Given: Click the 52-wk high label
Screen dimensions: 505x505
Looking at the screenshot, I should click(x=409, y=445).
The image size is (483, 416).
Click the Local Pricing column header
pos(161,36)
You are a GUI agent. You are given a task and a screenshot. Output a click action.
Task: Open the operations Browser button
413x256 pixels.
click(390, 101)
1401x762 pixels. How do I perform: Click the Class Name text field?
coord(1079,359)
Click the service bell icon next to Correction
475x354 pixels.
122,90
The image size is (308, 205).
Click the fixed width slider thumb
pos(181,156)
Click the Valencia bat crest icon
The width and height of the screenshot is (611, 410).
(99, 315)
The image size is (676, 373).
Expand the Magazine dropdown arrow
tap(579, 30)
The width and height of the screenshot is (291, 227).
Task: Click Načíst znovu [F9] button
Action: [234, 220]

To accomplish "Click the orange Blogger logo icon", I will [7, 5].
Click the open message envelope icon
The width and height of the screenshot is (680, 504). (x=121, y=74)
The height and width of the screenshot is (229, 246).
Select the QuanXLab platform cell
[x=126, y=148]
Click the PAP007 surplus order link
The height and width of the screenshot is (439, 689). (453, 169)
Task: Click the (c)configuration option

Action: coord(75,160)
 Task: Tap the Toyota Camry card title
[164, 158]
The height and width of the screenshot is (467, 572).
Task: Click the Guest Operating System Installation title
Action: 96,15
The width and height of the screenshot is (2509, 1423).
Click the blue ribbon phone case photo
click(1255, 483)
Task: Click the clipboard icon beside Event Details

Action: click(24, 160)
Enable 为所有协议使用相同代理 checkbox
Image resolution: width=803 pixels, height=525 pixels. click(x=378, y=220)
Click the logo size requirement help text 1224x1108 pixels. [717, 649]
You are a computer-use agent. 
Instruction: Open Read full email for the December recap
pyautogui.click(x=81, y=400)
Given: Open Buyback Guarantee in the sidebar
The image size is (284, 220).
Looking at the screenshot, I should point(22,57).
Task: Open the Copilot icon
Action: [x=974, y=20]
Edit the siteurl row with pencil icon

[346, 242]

■ ■ ■ ■

Work item: Where does "logo" appear in the records above? Copy every line that has it.

Written response:
To accomplish "Click the orange Blogger logo icon", I will [7, 5].
Click the logo size requirement help text 1224x1108 pixels. [717, 649]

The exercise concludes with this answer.